Books, Journals, New Media Section Editor: Harriet S. Meyer, MD, Contributing Editor, JAMA; David H. Morse, MS, University of Southern California, Norris Medical Library, Journal Review Editor.

JAMA. 2004;291(17):2131-2132. doi:10.1001/jama.291.17.2131

Baruch Brody identifies Taking Issue: Pluralism and Casuistry in Bioethics as a collection of previously published dissenting essays. He defines his voice as one that disagrees with much of the standard literature in medical ethics. He argues, among other things, for the permissibility of placebo-controlled trials of surgical procedures and for a fundamental moral distinction between killing and letting die.

The stands Brody takes are not new; those of us who swim in the often-turbulent waters of bioethics have encountered these streams before. Most major religious traditions distinguish between "passive" and "active" euthanasia (see, for example, A Different Death1 and Introduction to Jewish and Catholic Bioethics2).
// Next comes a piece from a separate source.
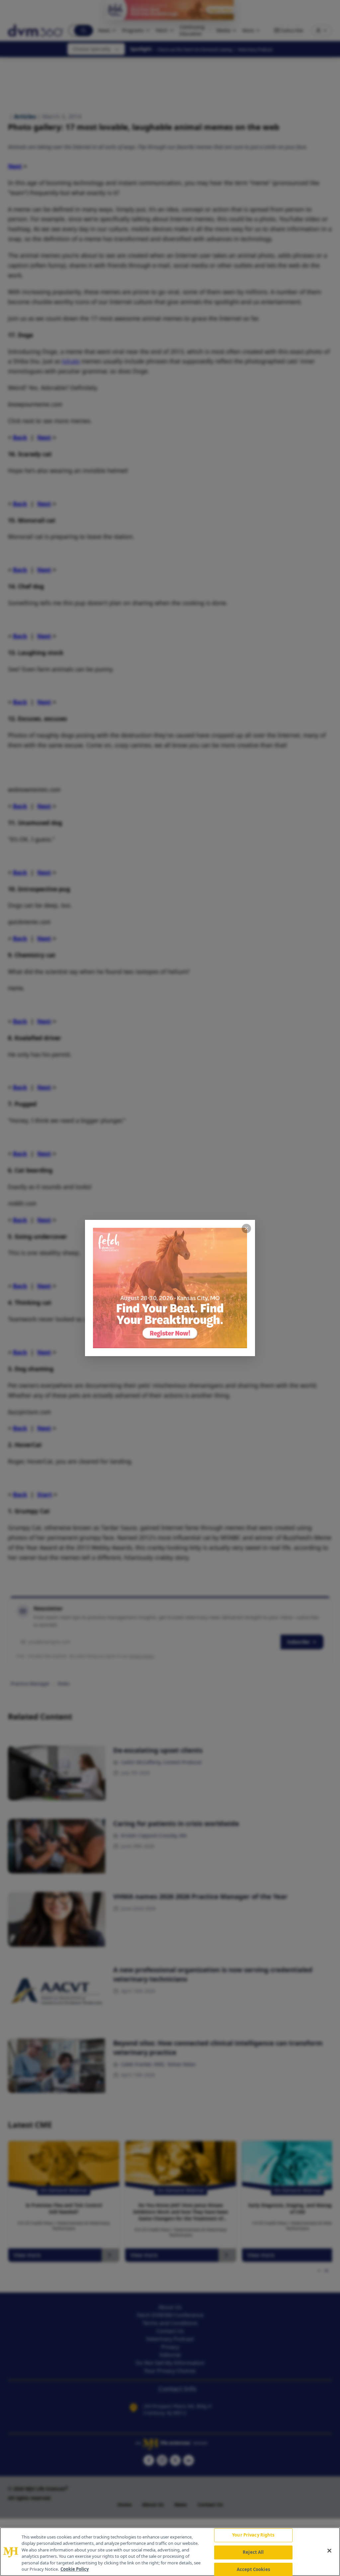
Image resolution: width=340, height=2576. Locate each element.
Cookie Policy (74, 2569)
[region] (170, 2551)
While the issue of sham surgery in clinical research remains controversial,3 some ethicists would go beyond the question, "Is such a procedure permissible and if so, under what conditions?" to ask, "Can it be ethical not to use sham surgery to rigorously evaluate a surgical procedure before it is introduced into practice?"4 A comprehensive look at medical ethics literature would also find many who agree with the other stands Brody argues in Taking Issue, including the need to develop judgments about rates of compensation for research subjects, the need to reconceptualize our understanding of brain death, the permissibility of waiving the informed consent requirement for research in some cases, and the permissibility of more widespread use of animals as research subjects.